Bei Ruser`s wird unser Zelt abgebaut! Das Inventar verstaut, teils zurückgebracht. Nach diesem Einsatz verlasse ich mit den bis zu Letzt verbliebenen HelferInnen am Dienstag, 3. Mai die Gastgeber Telse und Claus in Bornhöved.

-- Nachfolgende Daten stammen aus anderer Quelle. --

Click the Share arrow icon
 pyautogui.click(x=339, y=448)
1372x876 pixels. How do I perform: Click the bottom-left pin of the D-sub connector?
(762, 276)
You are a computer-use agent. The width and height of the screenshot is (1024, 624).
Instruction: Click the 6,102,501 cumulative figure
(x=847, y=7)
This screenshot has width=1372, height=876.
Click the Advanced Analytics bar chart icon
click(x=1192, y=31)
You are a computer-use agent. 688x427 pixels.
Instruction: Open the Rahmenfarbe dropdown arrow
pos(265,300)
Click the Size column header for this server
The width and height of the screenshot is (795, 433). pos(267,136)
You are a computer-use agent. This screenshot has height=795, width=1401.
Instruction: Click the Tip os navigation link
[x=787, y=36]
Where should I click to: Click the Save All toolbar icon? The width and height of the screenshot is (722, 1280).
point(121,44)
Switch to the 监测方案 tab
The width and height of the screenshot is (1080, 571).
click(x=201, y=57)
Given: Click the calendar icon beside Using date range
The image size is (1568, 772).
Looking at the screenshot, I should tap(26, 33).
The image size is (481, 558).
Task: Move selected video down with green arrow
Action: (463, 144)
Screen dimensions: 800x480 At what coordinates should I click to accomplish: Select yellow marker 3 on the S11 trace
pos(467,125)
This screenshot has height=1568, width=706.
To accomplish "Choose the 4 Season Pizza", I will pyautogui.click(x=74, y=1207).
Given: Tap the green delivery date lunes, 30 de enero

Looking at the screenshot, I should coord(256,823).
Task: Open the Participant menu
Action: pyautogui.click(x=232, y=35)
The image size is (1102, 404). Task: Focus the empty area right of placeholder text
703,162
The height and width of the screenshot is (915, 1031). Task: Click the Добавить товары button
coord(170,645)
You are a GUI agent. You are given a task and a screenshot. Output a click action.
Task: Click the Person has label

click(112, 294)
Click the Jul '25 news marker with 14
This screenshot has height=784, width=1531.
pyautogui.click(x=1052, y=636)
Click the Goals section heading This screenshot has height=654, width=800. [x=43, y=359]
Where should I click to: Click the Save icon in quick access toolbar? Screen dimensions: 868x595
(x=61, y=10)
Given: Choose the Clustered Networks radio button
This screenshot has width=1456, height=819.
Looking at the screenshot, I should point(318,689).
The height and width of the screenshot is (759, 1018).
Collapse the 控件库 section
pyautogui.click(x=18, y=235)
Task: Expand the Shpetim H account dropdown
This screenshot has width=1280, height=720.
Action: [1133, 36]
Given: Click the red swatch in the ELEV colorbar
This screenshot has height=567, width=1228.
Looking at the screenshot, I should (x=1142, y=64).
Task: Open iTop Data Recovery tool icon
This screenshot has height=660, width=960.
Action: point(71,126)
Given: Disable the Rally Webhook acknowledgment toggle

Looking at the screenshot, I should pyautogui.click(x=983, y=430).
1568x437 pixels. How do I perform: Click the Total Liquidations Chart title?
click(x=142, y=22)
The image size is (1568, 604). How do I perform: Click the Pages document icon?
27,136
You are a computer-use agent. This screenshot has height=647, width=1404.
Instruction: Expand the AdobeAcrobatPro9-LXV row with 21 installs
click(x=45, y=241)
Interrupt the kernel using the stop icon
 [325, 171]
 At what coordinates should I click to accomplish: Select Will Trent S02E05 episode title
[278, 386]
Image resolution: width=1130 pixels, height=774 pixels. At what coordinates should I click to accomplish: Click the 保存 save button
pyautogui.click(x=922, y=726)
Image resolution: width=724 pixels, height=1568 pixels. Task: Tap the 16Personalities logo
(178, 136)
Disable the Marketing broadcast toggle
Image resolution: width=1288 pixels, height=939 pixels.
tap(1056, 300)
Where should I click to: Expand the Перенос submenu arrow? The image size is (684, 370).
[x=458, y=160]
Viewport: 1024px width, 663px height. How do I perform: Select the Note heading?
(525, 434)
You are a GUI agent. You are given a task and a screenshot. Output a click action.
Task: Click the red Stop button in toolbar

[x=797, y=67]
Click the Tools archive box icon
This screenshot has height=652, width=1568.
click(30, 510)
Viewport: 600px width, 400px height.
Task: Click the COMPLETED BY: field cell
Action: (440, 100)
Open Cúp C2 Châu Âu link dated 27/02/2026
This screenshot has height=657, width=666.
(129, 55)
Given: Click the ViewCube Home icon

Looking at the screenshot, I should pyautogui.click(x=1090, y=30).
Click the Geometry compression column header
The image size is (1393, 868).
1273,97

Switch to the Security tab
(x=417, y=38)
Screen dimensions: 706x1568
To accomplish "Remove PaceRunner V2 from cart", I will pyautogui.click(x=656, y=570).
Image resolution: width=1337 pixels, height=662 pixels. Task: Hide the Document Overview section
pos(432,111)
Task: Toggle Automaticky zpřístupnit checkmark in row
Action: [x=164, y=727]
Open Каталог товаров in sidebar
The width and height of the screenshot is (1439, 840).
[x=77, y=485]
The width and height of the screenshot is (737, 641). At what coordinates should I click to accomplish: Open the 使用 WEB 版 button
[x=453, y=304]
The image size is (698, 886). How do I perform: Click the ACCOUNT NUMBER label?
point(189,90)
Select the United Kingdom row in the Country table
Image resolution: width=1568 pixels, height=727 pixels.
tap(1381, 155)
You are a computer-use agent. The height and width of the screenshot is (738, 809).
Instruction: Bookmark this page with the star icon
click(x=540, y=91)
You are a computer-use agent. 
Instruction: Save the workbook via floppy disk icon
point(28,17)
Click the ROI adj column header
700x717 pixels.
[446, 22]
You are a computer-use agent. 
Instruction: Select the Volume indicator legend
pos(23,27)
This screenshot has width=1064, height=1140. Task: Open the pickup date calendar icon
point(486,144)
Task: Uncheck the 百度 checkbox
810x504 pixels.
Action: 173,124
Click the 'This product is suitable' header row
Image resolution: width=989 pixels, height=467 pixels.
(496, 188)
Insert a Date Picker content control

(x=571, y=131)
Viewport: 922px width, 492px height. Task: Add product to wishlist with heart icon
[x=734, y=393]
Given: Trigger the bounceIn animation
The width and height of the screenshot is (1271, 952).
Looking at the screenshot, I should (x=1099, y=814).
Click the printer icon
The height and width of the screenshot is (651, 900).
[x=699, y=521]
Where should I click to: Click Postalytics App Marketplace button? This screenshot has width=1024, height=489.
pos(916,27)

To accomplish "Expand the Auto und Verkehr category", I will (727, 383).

Mit kleinen Hundertkilometer-Schritten ziehe ich nordwärts. Schleswig, Middelfart, Kopenhagen. Mit dem ersten Camp-Versuch bin ich auf dem DSU-Absalon Camp in Kopenhagen (5-9.5.2022) ideal gelandet. Ruhige Lage und fünfzehn Minuten per S-Bahn in die Stadt. Da laufe ich drinnen gleich die Schuhsohlen durch und knipse Fotos. Die Horden von Velofahrern und Fussgängern halten sich gegenseitig an die speziellen Ampeln und ihre grosszügig angelegten, getrennten Fahr- und Gehstreifen. Die Stadt lebt unglaublich. Ich sehe keine Masken. Das weckt in mir sogar Bedenken, ob die Dänen zu freizügig sind? Vermutlich geht es den Sehbehinderten schlecht in diesem Menschengewirr. Ich sehe keine auf der Strasse.  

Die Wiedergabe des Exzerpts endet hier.